一時期空前ともいえる繁栄をとげた消費者金融。しかしその実態は過払い金による莫大な利益を得ていることなど、さまざまな問題を抱えていることが多く、批判が強まっている状況です。
過払いの原因は金融会社が利息制限法に定められた上限以上の利率で利息を取り立てたことによります。利息制限法では利率の上限を「15~20%」と定めています。
しかし、金融会社はどこも出資法に定められている「29.2%」という上限を基準に利率を設定しています。この2つの法律の間にある上限の差を「グレーゾーン金利」といい、これが過払い金を生み出す温床となっているのです。
利息制限法においては、上限を超えた利息は無効になるため、過払い金として扱われることになります。この過払い金を返還してもらうべく、現在あちこちで請求が起こっている状況です。
問題になるのは過払いの時効です。過払い金の返還請求をしようと問い合わせたら過払いの時効を理由に断られた、というケースもあります。
過払いの時効は10年です。これを超えた場合は時効を理由に返還請求を拒否してきます。また、取引履歴も10年を経過すると破棄するところが多く、開示しないことも多くなっています。
ただし、過払いの時効にはさまざまな問題があります。
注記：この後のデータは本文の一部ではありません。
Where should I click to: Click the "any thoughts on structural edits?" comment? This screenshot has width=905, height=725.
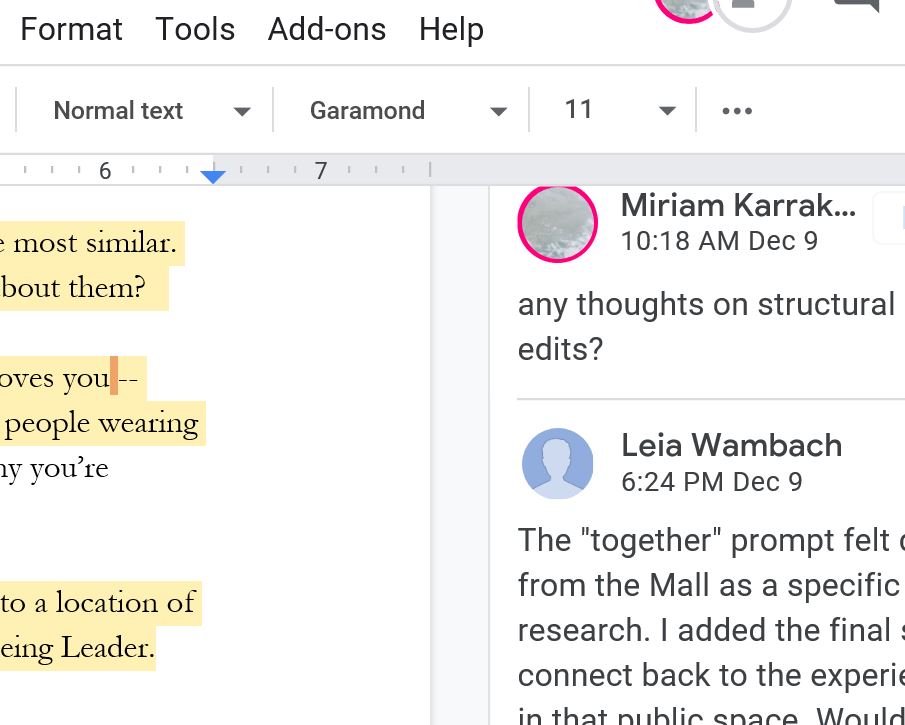click(705, 327)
例えば10年以上前から借りており、現在でも取引を行っている場合はたとえ過払い金が10年以上を経過しても時効として扱われることはありません。
また、10年以上前に借金を過払い金も含めて完済した場合も、新たに借り入れをした場合には別々の取引とは扱われず過払いの時効は成立しなくなります。
金融会社の方ではこういった事実を隠したまま過払いの時効を主張してくるというケースも充分に考えられます。ですから、過払いの時効と言われてもあきらめずに、自分の取引履歴がどのような状況になっているのか、しっかりと把握しておきたいところです。
また、過払いの時効とは少々異なるケースかもしれませんが、金融会社が破綻してしまった場合、定められた期限内に返還請求の届出をしないと過払い金が消滅してしまうこともあります。
しかし、これも裁判では金融会社の免責を認めず、支払いを命じるという判決例も出ています。このように、過払いの時効は過払い金の返還請求にとって大きな障害となるものです。
しかしすぐにあきらめず、できる限りの対策を取りたいものです。